— Collection entries —
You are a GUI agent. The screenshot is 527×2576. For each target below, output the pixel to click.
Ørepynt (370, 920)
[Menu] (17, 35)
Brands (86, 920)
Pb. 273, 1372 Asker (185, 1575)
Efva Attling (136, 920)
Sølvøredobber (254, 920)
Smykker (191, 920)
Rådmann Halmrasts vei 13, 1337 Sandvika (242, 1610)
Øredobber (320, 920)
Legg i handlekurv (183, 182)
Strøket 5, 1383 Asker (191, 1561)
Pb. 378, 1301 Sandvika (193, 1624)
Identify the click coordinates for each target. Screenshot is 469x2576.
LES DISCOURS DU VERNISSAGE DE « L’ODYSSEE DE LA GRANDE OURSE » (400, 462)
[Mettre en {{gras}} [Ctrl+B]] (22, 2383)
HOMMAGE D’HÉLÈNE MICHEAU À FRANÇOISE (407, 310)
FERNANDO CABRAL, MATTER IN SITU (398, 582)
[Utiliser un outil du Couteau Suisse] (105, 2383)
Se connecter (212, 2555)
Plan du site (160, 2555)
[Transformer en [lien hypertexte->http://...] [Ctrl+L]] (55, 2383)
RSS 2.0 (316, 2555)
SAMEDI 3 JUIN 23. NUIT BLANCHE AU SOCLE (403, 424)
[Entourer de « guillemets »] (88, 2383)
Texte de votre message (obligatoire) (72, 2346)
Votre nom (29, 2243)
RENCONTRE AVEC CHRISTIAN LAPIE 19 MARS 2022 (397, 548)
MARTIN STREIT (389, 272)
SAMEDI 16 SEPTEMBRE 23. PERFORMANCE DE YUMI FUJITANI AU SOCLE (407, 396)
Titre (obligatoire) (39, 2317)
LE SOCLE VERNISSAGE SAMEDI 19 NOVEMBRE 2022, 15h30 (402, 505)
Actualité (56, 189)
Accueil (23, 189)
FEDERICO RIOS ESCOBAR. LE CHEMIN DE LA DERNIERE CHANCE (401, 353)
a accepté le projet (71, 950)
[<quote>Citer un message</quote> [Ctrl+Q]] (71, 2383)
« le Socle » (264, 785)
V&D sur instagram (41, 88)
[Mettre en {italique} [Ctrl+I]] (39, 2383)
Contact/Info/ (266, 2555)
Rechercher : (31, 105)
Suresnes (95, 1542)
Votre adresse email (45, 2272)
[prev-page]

— Problem —
Emit an exact copy of the lines spanning the start of the records to the line containing "Strøket 5, 1383 Asker (191, 1561)", inclusive, and no other output.

— Written solution —
You are a GUI agent. The screenshot is 527×2576. For each target below, output the pixel to click.
Ørepynt (370, 920)
[Menu] (17, 35)
Brands (86, 920)
Pb. 273, 1372 Asker (185, 1575)
Efva Attling (136, 920)
Sølvøredobber (254, 920)
Smykker (191, 920)
Rådmann Halmrasts vei 13, 1337 Sandvika (242, 1610)
Øredobber (320, 920)
Legg i handlekurv (183, 182)
Strøket 5, 1383 Asker (191, 1561)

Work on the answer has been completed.